**What you need to do**
Could you copy every entry exactly, dropping the pictures?

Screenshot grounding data
·····

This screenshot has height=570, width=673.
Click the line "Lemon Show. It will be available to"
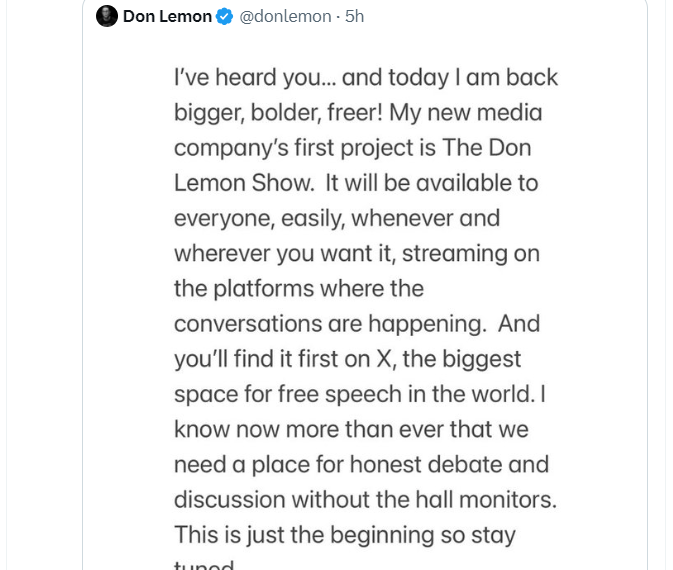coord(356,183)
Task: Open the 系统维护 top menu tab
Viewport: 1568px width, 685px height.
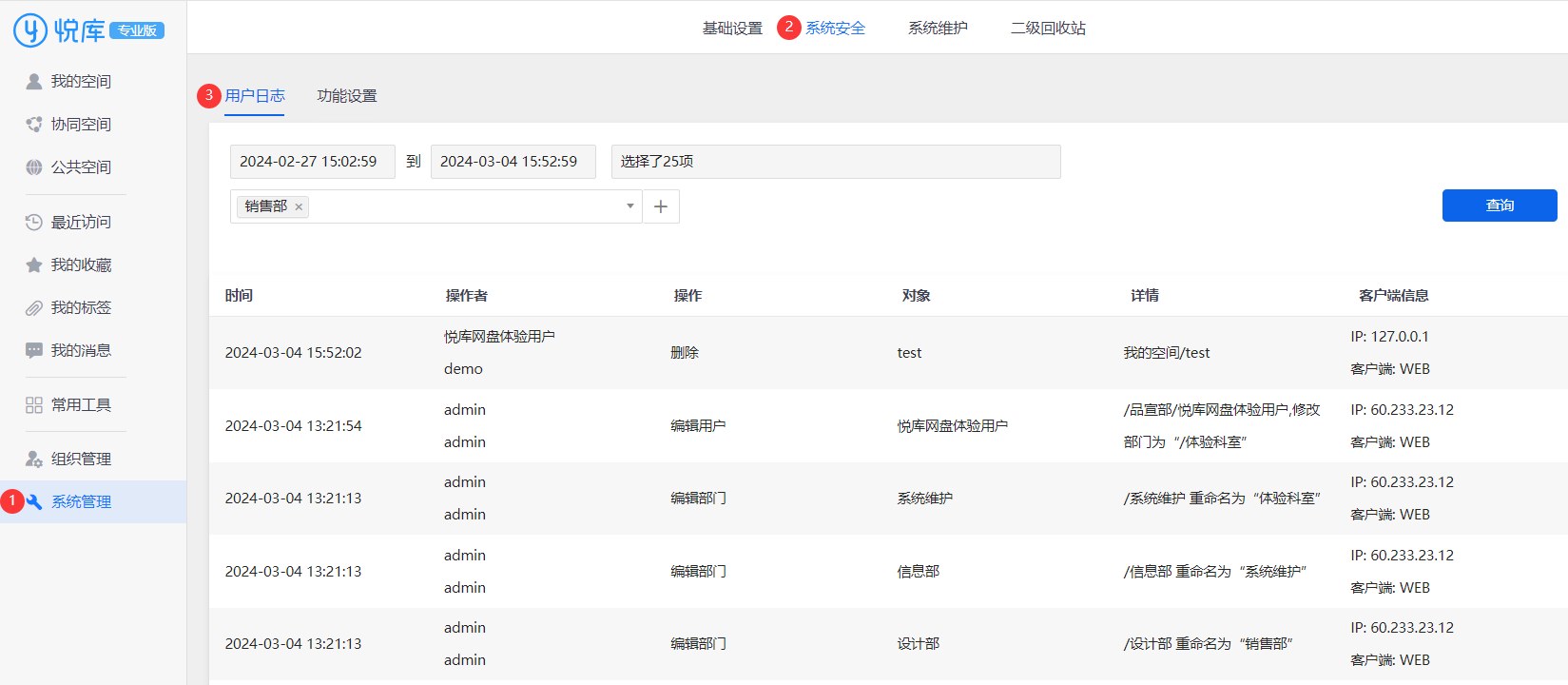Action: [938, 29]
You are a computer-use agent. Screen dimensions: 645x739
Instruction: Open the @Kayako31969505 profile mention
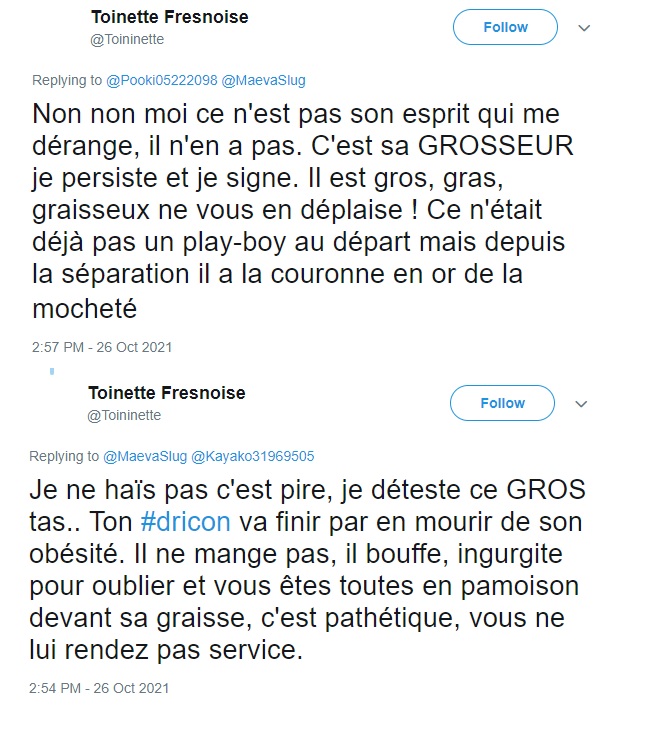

·····

**The answer**
This screenshot has height=570, width=673.
Click the line "Lemon Show. It will be available to"
coord(356,183)
Task: Open the 系统维护 top menu tab
Viewport: 1568px width, 685px height.
Action: [938, 29]
You are a computer-use agent. Screen dimensions: 645x739
Instruction: Open the @Kayako31969505 profile mention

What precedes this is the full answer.